そうすると今回の企画展示を見れば中世文書の全体像が分かるということですね。

小島: まさにそういうことです。中世文書の全体像が分かるということは、中世の歴史が分かるということでもあります。当然文書はそれぞれの社会背景に応じて作られているわけで、あらゆるジャンルの中世文書を見るということは、中世社会のあらゆる側面を見るということでもあります。

なるほど。

企画展示チラシ

小島: また、今回の展示は古文書学の展示でもあります。古文書学とはただ文字を読む学問ではありません。文書の目的や機能に応じてさまざまな様式が作られていく、というのが古文書学の基本的な考え方ですが、これは言葉を返せば、様式を読み解くことでなぜそういう形がつくられたのかという背景が分かってきます。今回の企画展示の副題「-機能と形-」はここから来ています。

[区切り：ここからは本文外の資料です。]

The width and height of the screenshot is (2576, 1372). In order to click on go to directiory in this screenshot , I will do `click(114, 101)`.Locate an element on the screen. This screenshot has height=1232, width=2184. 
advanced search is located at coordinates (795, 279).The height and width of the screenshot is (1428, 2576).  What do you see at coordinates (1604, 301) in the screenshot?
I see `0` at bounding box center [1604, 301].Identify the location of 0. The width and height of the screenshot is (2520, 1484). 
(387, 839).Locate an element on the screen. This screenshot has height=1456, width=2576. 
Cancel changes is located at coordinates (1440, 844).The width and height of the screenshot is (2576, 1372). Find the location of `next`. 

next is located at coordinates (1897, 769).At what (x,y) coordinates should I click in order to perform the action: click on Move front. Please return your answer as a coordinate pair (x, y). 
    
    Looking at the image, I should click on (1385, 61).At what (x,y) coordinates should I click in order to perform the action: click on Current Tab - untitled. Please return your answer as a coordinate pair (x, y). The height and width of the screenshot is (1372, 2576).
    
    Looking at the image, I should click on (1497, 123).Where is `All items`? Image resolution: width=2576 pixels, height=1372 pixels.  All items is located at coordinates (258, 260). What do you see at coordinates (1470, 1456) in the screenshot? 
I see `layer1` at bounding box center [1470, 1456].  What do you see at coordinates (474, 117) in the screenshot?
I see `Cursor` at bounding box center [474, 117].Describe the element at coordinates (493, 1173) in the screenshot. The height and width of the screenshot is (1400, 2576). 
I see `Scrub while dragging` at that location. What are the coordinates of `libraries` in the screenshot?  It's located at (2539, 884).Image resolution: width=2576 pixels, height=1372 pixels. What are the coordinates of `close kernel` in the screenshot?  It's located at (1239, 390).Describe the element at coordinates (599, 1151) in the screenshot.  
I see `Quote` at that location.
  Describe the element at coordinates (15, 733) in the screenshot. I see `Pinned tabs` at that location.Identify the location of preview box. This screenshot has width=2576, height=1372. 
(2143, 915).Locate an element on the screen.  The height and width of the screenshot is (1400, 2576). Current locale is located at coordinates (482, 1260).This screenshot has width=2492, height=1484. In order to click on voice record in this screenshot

機能に応じて形がつくられていき、形を読み解くことでその背景を知る-。副題にはそういった意味が込められているんですね。

小島: 学術的にも古文書学自体を実物の文書でこれだけ展示という形で示したことは、これまで例がないと思います。大学の先生方にもこの展示を見れば、古文書学概論がすぐできてしまうと言っています。もっと言えば、企画展示のチラシには中世文書の代表的なものを10点選んでいるのですが、これを説明するだけでも古文書学概論ができてしまいます。

小島:そういう総合性の高い、学術的な背景に基づいた展示であるわけです。ただこういう資料を持っているからお見せします、というわけではないんです。きちんと学術的な背景に基づいて収集を重ねた結果、学術的な体系による展示が可能になったと。これが当館の30年の成果であると言えます。